The latter factor is present only for non-interpolating approximations. * The prediction \(\sigma\) has the following general properties:

\(\sigma\) is a continuous function;

if the approximation \(\hat{f}\) is interpolating, then at the training DoE points \(X_k\) holds \(\sigma(X_k)=0\);

AE is available in GTApprox for the following approximation techniques: 1D Splines with tension, Gaussian Processes, High Dimensional Approximation combined with Gaussian Processes, Sparse Gaussian Process (see Section Techniques).
The specific algorithms of error prediction depend on particular approximation techniques:
- Gaussian-Process-based techniques (GP, HDAGP, SGP) estimate the error using the standard deviations of the Guassian process at particular points, see [Rasmussen2005] .
- For Splines with Tension, the error is estimated by combining two different approaches:
  comparison of the constructed spline with splines of a lower order;
  
  using as a measure of error the distance to the training DoE, rescaled by an overall factor determined via cross-validation.
The default technique for very large training sets (\(>10000\)) in dimensions \(d_{in}>1\) is High Dimensional Approximation, which means that, by default, AE is not available for such training sets. The user can choose Gaussian Processes or High Dimensional Approximation combined with Gaussian Processes as the approximation technique in such cases, but these techniques have high computer memory requirements, which may render the processing of the very large training set infeasible. In fact, for large training sets the discrepancy \(|\hat{f} - f|\) tends to be a highly oscillating function (see, e.g., the example in Section \(Adaptive DoE example\)), and the resolution and reproduction of these oscillations are computationally expensive. Another option, if AE is required, is to use Sparse Gaussian Process, which is available by default for sample sizes between 1000 and 10000. This technique trains the approximation using only a properly chosen subset of a manageable size in the whole training set.

4.4.2.1. Example ¶

In this section we compare performance of AE in a noisy 1D problem with interpolation turned on or off. We select Gaussian Processes as the approximation technique. Gaussian Processes supports the interpolation mode but is not necessarily interpolating by default, see Section Exact Fit. (Note that the default 1D technique is SPLT which is always interpolating in GTApprox, see Section 1D Splines with tension.)

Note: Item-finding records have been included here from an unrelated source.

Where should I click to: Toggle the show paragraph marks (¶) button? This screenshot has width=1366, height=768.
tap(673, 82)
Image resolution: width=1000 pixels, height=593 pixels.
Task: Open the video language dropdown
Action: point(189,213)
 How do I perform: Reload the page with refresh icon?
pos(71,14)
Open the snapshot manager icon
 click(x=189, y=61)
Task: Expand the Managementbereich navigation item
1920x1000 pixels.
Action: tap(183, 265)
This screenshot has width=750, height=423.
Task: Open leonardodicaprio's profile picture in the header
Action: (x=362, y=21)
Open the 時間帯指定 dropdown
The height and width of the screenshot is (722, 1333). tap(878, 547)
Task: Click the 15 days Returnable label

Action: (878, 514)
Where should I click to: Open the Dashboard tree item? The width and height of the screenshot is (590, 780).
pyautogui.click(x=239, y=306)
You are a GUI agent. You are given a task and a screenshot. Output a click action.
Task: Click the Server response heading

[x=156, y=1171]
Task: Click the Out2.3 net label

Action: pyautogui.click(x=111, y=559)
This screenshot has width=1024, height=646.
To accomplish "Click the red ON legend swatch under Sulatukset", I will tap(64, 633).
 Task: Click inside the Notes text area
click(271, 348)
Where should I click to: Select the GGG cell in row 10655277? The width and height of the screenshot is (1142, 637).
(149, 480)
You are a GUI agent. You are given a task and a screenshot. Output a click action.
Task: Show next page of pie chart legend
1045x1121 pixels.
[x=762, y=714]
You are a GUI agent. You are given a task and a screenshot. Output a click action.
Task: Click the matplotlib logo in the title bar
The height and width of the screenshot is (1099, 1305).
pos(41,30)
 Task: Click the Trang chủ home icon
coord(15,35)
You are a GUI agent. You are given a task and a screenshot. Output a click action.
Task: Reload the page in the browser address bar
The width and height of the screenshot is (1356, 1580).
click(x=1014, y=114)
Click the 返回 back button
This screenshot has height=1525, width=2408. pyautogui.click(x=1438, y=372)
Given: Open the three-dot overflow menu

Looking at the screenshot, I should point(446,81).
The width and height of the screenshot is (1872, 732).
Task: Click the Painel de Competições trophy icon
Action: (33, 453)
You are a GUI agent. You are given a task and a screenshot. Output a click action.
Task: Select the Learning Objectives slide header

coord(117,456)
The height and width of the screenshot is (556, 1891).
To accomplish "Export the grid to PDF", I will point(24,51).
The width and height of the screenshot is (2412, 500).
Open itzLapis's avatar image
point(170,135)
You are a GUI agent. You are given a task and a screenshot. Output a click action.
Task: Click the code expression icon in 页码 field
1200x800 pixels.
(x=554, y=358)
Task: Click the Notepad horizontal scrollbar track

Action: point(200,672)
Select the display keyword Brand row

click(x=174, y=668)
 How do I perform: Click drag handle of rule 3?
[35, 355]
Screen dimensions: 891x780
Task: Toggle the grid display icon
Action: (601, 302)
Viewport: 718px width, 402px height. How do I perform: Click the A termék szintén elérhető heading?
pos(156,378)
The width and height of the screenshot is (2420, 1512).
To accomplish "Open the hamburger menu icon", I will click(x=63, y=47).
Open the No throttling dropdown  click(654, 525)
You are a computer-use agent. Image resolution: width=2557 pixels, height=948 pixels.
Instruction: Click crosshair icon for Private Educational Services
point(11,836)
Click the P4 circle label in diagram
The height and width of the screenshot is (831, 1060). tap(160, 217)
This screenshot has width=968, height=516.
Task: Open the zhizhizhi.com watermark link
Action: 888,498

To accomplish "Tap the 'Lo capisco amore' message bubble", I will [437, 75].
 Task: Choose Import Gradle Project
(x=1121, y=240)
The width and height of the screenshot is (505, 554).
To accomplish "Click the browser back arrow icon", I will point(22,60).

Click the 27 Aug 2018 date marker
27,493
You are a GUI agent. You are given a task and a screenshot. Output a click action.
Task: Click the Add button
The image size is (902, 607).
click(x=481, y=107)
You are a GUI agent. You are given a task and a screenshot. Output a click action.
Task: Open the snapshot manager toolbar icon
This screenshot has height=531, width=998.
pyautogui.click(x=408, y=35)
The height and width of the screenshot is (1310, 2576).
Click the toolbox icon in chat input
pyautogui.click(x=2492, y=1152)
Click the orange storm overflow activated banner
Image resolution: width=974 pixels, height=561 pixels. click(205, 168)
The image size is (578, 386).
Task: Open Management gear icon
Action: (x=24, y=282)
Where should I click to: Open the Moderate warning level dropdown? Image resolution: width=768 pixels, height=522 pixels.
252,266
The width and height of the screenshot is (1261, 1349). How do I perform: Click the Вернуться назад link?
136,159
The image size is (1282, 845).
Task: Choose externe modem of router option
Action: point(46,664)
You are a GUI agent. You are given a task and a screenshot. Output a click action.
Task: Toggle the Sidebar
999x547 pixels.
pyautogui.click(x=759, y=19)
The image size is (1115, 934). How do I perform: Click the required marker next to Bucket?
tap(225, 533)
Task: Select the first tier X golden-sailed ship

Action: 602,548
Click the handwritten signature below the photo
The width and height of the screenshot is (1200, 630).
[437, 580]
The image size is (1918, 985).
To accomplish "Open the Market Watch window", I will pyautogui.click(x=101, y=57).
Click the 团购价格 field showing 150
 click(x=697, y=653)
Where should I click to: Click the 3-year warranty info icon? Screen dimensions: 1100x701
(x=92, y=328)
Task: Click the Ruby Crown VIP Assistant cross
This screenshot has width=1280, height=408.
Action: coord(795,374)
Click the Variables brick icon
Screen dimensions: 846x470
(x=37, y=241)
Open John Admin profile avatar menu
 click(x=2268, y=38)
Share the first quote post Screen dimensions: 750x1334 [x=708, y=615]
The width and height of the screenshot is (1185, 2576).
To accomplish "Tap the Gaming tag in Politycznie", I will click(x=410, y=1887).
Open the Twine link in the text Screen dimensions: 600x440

The training data is noisy, and the DoE is gapped. The result of applying GTApprox with interpolation mode turned on or off is shown in Figure below. Note that the forms of the approximation as well as the error prediction are quite different in these two cases. If the interpolation mode is turned on, then the tool perceives the local oscillations as an essential feature of the data and accurately reproduces the provided values. Accordingly, the predicted error vanishes at the points of the training DoE. In the domain where these points have a higher density, the predicted error is low, but in the DoE’s gaps it is large.

Figure: AE predictions with interpolation on or off.

Note

This image was obtained using an older pSeven Core version. Actual results in the current version may differ.

In contrast, in the default, non-interpolating mode, the tool perceives the local oscillations as a noise and smooths the training data. The perceived uniformly high level of noise makes the tool add a constant to the error prediction, so that it is uniformly bounded away from zero. Another factor which affects the error prediction, the uncertainty growing with the distance to the training DoE, is also present here.